Por Sovereign Syre, publicado no blogcritics em 29 de abril de 2009.
Traduzido por Maicon Alisson Fuzon
Eu estive ouvindo o álbum sem parar por três dias, e eu ainda o amo. It Gets Worse at Night é o esforço de estréia de Gareth Icke, e é o tipo de álbum que eu quero ouvir toda vez que eu estou ludibriada em dar uma a chance à Next Big Thing; real e convincente, sem muita pompa e com boa postura.
Quaando me deparei pela primeira vez com Icke, eu estava navegando pelo fluxo interminável de páginas de banda no MySpace, na esperança de encontrar algo novo para se perder. Como a maioria dos amantes de música nos dias de hoje, encontro-me a gastar mais tempo percorrendo os escaninhos de algo bom a realmente ouvir boa música. Isso me fez um pouco cínica... E então eu encontrei-o (ou melhor, MySpace nos atraiu)

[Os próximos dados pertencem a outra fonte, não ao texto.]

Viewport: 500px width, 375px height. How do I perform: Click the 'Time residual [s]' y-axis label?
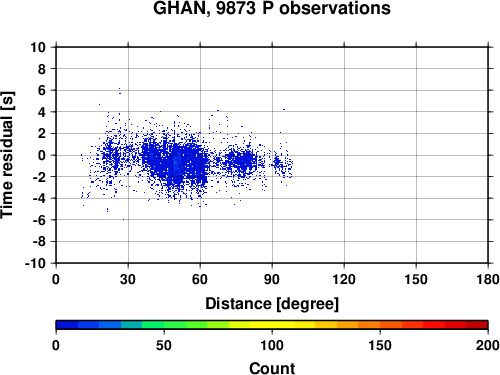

As faixas em sua página eram simples gravações ao vivo que eram assombrosas e poderosas, e eu fui pega por uma música chamada “We Hide in Caves.” A canção era frágil e convincente em seus ecos desesperados e em sua desolação estranhamente bela.
Eu geralmente não procuro folk, mas, bem, às vezes, você só precisa de uma pausa de todo aquele death metal/goth/emo/grindcore/postpunk/new-new-new wave deixando isso um pouco de lado como a paixão juvenil nos dias de hoje e, sinceramente, fiquei impressionada.
O cantor de vinte e poucos anos vem de Ryde, um pequeno balneário da Ilha de Wight, na Inglaterra, e as canções contêm uma espécie de paisagens líricas progressivas e humildes que se encaixam com tal ambiente.
Seis meses, uma gravadora (Icon), e algum tempo no estúdio (com Dan Swift, que também gravou Snow Patrol, Aqualung, e Kasabian) mais tarde, e o que veio foi It Gets Worse at Night, uma transformação magistral daquelas baladas com alma acústica em um disco pop bem trabalhado, que não perdeu nada do seu coração; embora, na verdade, eu ainda sou uma grande fã da versão original despojada de “We Hide in Caves”.
A partir da primeira música Feels Like a Race, a voz de Icke vem abrindo os portões, lamentando aquele sentimento terrível que as coisas estão passando por você, e a vida de resistência assustadora, que às vezes exige-se. As músicas estão cheias de angústia, por vezes, tingidas com esperança e um pouco de remorso em outras, mas isso não é o tipo de confessionalismo rabugento que se tornou o pox da música indie no começo do novo milênio, nem é excessivamente um miado dramático e trágico do talento musical da cultura mais recente de bater as ondas e levá-las pelo itunes.
It Gets Worse at Night é cheio e melodias bastante otimistas e ganchos para manter um sorriso em seu rosto e ter seu pé batendo junto com a batida. Amores perdidos e noites escuras da alma são narrados em uma espécie de forma cativante desmentindo a tristeza das palavras que são cantadas, que é talvez a maior força de Icke como vocalista.
Sua voz é igualmente suave e melancólica e move-se mais fortemente quando a música cai para a quietude da guitarra simples escolhida para o acompanhamento, criando o tipo de tensão ambivalente lembrando um poema de Lord Byron ou um ensaio de David Sedaris. Mesmo quando ele está cantando sobre o tipo de solidão que se agrava à noite, há uma estranha esperança em sua voz que tranqüiliza que vai dar tudo bem no final.